Latest update December 3rd, 2024 1:00 AM
Jun 20, 2011 News
Communications giant DIGICEL has unveiled plans to launch a summer art programme for kids and has offered a $500,000 donation to the programme.
The programme will use a variety of activities designed to encourage children to use their imagination while still developing other skill sets. Called “The Young @Art” the programme focuses on the theatre and visual arts as the media for introducing the children to the arts. According to the Programme organisers, the children “will develop confidence in previously explored skills and techniques while using a variety of media.
Emphasis will be placed on individual development and experimentation.
Aimed at giving the children the ability to indulge in a new form of creative thinking, the objectives of the programme are to help the children develop a range of creative and academic skills as well as to build their self-confidence and ability to express themselves. The intention being that participation in the programme will supplement a child’s ability to perform at school and other activities. And of course the programme organisers want all of the children to enjoy themselves, this being the primary objective in addition to learning.
During the sessions dedicated to the Visual Arts, the children will be able to partake in activities centered around ceramics, collages, wire bending and mask making, graphic arts which will include card making and cartooning and finally decorative craft. The Ceramic activity is called the Fly sky highclay workshop, the theme for the collage is ‘A collage of summer, painted!’ and the wire bending and face masking has the children designing and making their own costumes.
The Drama Sessions will include improvisational theatre where the children will be encouraged to think on their feet by being given a topic after which they will be engaged in dialogue based on the topics.

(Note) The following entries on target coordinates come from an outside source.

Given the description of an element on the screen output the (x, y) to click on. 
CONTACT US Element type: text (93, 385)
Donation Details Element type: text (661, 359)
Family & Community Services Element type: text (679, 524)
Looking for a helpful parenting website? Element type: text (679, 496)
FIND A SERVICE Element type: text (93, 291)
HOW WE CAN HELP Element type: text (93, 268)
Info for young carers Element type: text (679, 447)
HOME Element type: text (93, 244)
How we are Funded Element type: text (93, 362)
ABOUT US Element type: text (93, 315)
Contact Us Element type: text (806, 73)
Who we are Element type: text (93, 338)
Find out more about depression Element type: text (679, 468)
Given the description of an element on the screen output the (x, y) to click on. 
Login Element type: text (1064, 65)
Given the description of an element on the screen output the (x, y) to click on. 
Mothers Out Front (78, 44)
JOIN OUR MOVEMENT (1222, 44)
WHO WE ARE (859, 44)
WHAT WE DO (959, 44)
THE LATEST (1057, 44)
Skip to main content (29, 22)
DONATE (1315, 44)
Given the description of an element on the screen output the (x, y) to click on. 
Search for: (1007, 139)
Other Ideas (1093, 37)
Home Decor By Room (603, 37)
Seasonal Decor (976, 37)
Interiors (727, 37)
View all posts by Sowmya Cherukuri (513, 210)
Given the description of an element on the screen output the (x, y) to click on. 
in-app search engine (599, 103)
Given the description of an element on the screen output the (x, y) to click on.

During the Expression and Movement Sessions the students will be taught basic dance movements both choreographed and freestyle. There will be a puppet theatre where not only acting skills but those learned in the visual arts sessions will be employed. And since speaking is such an important part of drama, voice projection and elocution will be taught along with a teaching/performing forum called the Readers’ Theatre where the children are taught to develop reading fluency, which goes towards improvements in comprehension.
And of course the children will not learn all of these skills nor make all these works of art without an opportunity to showcase them. At the end of the programme, each child will receive a certificate of participation as well as see their works featured in a Tea Party, Children’s Theatre and Art Exhibition at the Umana Yana on July 30, 2011. The exhibition will be for adults as well as the children.
All a parent needs to do is have their child registered at Raphael’s Daycare in Charlotte Street, which is where the workshops will be undertaken.
The kids will be in classes from 9am to 2pm with a mid-morning and lunch break from Monday, July 11 to Friday, July 29.
Heading the programme is Mrs. Collette Jones-Chin who has studied art at the Burrowes School of Art, the University of Guyana and the Mount Allison University in Sackville, Canada. She has spent time working in St. Vincent, Anguilla, Grenada, Curacao and Suriname through the Organization of American States (OAS). Mrs. Jones-Chin has also worked as an art educator, a costume designer, a motivational speaker and an art therapist where she provided therapy through art to delinquent children as well as convicted felons and prisoners.